Making New Friends in Retirement

It was easy when we were kids. “Do you want to be my friend?” was an acceptable way to get together with someone new.  School and work settings provided us with lots of opportunities to bond over shared activities and work projects.

If you put all your energy into your job, you may find that most of your social network was from work.  Outside of your job you may not have shared interests with other employees and you no longer have the job in common.  You don’t want to be that person who keeps calling your former co-workers to find out what’s happening when you’re no longer part of the team.

Once you’ve retired, who’s going to replace your work buddies?

It can be difficult to maintain – or grow – your network of friends when you retire. 

Where can you find new friends?

Be a bit more social in your community.  When you pass someone on the street or a neighbour mowing his lawn, be friendly and greet them.  After seeing the same face a few times it’s easier to pause and strike up a conversation.  Be impulsive and invite them over for coffee.  You can always borrow a cup of sugar.  Then when you return it, you’ll have made a start with two interactions.  

If you move to a new area you may be leaving behind friends and neighbours who have long been part of your lives.

Will you be able to find like-minded people to become your friends?  I wouldn’t want to move someplace that’s too settled, where everyone already knows everybody else and they aren’t interested in welcoming a new comer.

You want to have some people to hang out with, who will engage in interesting conversation, tell jokes, play some golf or cards.

You’ll have a better chance of meeting new people if you make an effort to do so – not so easy for a shy, introvert like me.  But maybe the numerous wine-tasting rooms around here keep people smiling and more chatty.

If you move to an adult-oriented community, you’ll be living among your peers who will be happy to welcome newcomers and encourage them to participate in social activities.  It’s easy to meet your neighbours and there will almost certainly be a clubhouse.

That being said, ensure your new friends span the generations.  We learn from our young friends how to set up a website or use Instagram, and from our 90+ year-old neighbours who talk about their long-life experiences.

Keep in mind that it’s healthy for both you and your spouse to have your own social contacts – yours, mine and ours.

Fun ways to make new friends

  1. Clubs and groups

Common interests and hobbies are a great way to meet people while doing something you enjoy. As you try new things, you’ll cross paths with all kinds of people. You can find a local group for just about anything you can think of.

  1. Volunteer

Volunteering and being active in the community are also good ways to meet people. There are lots of places – schools, non-profits, hospitals, shelters – that need volunteers to help them run effectively. You’ll likely come into contact with like-minded people who share your values and friendships will blossom naturally.

  1. Get a dog

Having a dog means you’ll have to get out of the house to take it for walks, maybe go to training lessons, or to the local dog park. It’s a great way to stay active and meet other dog lovers in your community.

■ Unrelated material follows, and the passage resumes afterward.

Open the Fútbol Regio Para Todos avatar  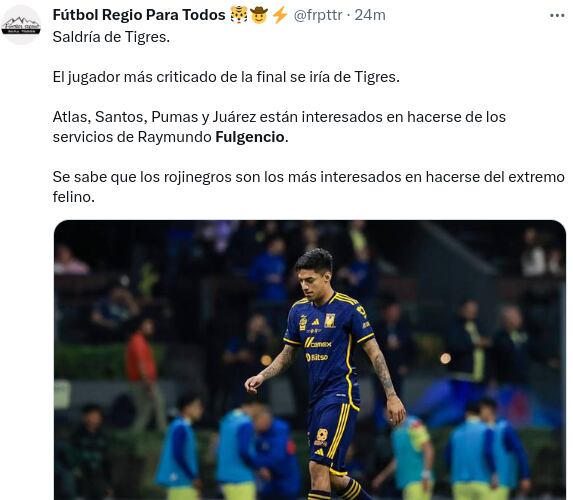tap(21, 25)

  1. Visit local restaurants

Find a restaurant or coffee shop you like and become a regular. Chances are you’ll eventually strike up a conversation with the staff and other regulars.

  1. The internet

Don’t neglect the resource you’re using right now. Sure, chatting on-line isn’t really the best substitute for real face-to-face friendships, but forums, chat rooms and social networking sites can be useful, and you can easily become part of a much larger circle.

The bottom line

Paradoxically, retirement gives you more time for friends but fewer opportunities to meet them. 

It takes some effort on your part to put yourself in situations where you can meet people. Creating new friendships requires both an intention and some social skills. Give it time. Show an interest in the other person and see if they reciprocate.

Don’t start a budding friendship by telling about your medical problems, or that your children never visit.  They’ll probably get overwhelmed and avoid you after that.

Eventually you’ll find others just like you who are open to starting new friendships and you might uncover your next best friend-to-be.